View Full Version : Slab top-side vapor control — Airspace approach
02-24-2012, 09:40 PM
Read the "READ THIS BEFORE YOU DESIGN,BUILD OR RENOVATE (http://www.buildingscience.com/documents/guides-and-manuals/gm-read-this-before-you-design-build-renovate/view?topic=doctypes/guides-and-manuals)" doc and found above recommendation on page 13 or 19, Or view it here (click me) (http://freepdfhosting.com/f189e71033.pdf). Many of you here, including Dana, seems like "poly + foam + plywood" approach for basement floor. Above approach is "dimpled + foam + plywood".
The dimpled is more expensive than poly. is it worth to spend several hundreds more?
I haven't seen any good science that would indicate a need for dimpled membrane rather than 10-mil poly as a capillary break when retrofitting a slab. The wicking potential of either poly or XPS is extremely small, and no-wicking/drying toward the basement==no mineral depletion of the concrete. The slab itself doesn't "need to dry", and encouraging moisture migration through the slab only degrades it. The additional benefit of having an air-space between the extremely low-permeance non-wicking poly sheeting and the concrete is academic.

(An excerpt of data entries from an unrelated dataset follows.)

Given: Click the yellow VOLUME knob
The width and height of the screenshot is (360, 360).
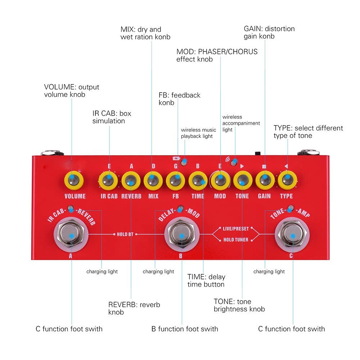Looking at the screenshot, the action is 74,180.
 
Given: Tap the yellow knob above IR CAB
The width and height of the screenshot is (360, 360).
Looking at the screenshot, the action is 108,180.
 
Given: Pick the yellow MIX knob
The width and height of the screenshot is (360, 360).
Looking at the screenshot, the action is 153,180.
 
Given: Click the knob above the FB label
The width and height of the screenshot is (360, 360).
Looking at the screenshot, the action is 175,180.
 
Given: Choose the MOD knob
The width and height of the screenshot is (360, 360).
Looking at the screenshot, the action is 220,180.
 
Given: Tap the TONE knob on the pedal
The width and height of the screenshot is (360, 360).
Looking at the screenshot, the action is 242,180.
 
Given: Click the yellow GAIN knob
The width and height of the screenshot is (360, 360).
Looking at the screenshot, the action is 265,180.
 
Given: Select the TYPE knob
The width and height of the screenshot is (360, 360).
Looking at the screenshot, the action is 287,180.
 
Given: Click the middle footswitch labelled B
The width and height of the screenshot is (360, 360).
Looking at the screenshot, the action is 182,234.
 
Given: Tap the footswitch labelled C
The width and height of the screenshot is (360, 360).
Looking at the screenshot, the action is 292,234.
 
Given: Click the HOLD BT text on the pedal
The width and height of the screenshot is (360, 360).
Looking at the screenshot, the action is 125,234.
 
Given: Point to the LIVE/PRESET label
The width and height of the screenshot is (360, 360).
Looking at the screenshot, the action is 236,229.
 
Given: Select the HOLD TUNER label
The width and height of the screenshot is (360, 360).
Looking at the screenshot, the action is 236,240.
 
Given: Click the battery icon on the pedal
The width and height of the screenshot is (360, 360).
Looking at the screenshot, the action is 176,158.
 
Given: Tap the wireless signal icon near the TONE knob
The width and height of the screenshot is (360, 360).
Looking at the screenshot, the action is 228,159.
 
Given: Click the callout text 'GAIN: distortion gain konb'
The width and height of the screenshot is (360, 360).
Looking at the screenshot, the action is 269,32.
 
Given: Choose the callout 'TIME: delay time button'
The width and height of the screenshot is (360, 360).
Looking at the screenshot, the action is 206,280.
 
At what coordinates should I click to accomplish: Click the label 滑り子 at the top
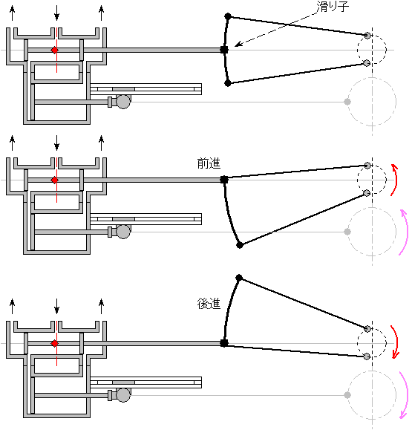[x=333, y=7]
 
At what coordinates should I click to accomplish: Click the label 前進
[x=209, y=163]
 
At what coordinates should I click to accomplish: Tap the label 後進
[x=209, y=304]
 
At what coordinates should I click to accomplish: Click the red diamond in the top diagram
[x=55, y=51]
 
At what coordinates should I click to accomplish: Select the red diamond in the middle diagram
[x=55, y=180]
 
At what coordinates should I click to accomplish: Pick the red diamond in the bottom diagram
[x=55, y=343]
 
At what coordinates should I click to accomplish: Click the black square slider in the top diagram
[x=224, y=50]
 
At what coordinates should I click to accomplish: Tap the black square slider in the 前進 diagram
[x=224, y=180]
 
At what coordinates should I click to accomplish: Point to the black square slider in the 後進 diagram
[x=224, y=343]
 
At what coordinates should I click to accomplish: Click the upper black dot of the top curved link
[x=228, y=16]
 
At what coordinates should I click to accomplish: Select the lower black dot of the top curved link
[x=227, y=83]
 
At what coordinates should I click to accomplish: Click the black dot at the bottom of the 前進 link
[x=240, y=245]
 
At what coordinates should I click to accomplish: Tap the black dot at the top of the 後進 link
[x=239, y=278]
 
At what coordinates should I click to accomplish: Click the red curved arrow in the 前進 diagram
[x=396, y=180]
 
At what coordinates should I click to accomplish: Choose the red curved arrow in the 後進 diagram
[x=396, y=342]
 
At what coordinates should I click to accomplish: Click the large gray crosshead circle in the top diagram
[x=123, y=102]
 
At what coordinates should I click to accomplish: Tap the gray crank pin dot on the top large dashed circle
[x=347, y=102]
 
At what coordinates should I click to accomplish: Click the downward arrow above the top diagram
[x=56, y=13]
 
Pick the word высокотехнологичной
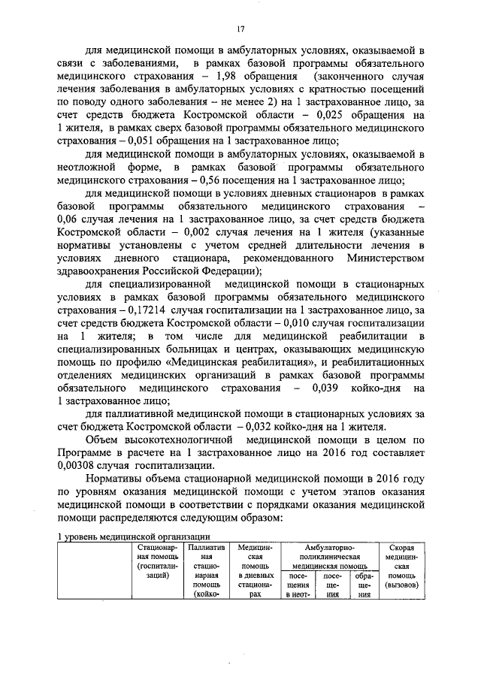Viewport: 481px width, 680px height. click(x=183, y=439)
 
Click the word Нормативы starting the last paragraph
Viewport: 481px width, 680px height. click(x=116, y=478)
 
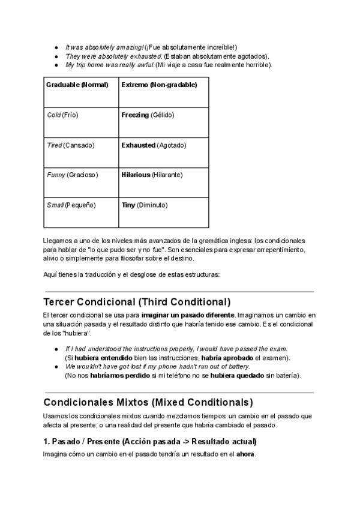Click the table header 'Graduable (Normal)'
pyautogui.click(x=77, y=85)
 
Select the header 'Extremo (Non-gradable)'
pyautogui.click(x=159, y=85)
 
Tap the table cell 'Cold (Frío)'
pyautogui.click(x=62, y=115)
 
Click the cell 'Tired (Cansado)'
pyautogui.click(x=70, y=145)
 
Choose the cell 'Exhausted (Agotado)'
pyautogui.click(x=154, y=145)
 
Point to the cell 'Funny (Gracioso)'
pyautogui.click(x=72, y=175)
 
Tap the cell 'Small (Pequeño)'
pyautogui.click(x=71, y=205)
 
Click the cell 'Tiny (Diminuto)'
pyautogui.click(x=145, y=205)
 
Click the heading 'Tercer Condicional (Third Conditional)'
pyautogui.click(x=137, y=302)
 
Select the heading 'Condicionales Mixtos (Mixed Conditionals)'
pyautogui.click(x=148, y=402)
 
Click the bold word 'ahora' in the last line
pyautogui.click(x=245, y=454)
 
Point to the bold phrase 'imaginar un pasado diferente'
pyautogui.click(x=188, y=315)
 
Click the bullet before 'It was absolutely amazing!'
pyautogui.click(x=56, y=47)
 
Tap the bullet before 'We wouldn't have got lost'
pyautogui.click(x=56, y=367)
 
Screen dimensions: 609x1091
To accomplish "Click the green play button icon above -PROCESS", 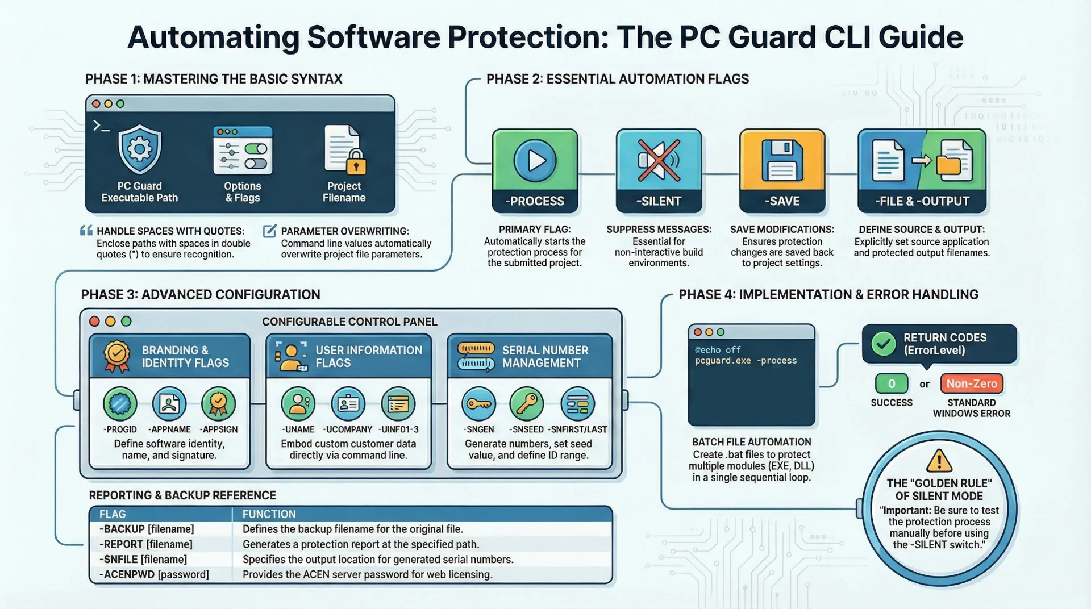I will click(x=535, y=161).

Dimpled membranes may be useful under ceramic or wood flooring with NO foam with damp slab, where a rip in a poly sheet might allow some wicking of moisture into the ceramic, staining it. But with an inch of (no-wicking low-permeance) XPS that's not a likely scenario.
If the water table is occasionally high and you regularly get wet spots or efflorescence on the slab, use a concrete sealer on it before the poly + foam.
02-28-2012, 05:20 AM
Do I need to leveling the floor before put poly+ foam?
If you were planning to use a cement based floor leveler it'll bond better and have fewer cracking issues if you apply it to the slab, and not on top of the foam.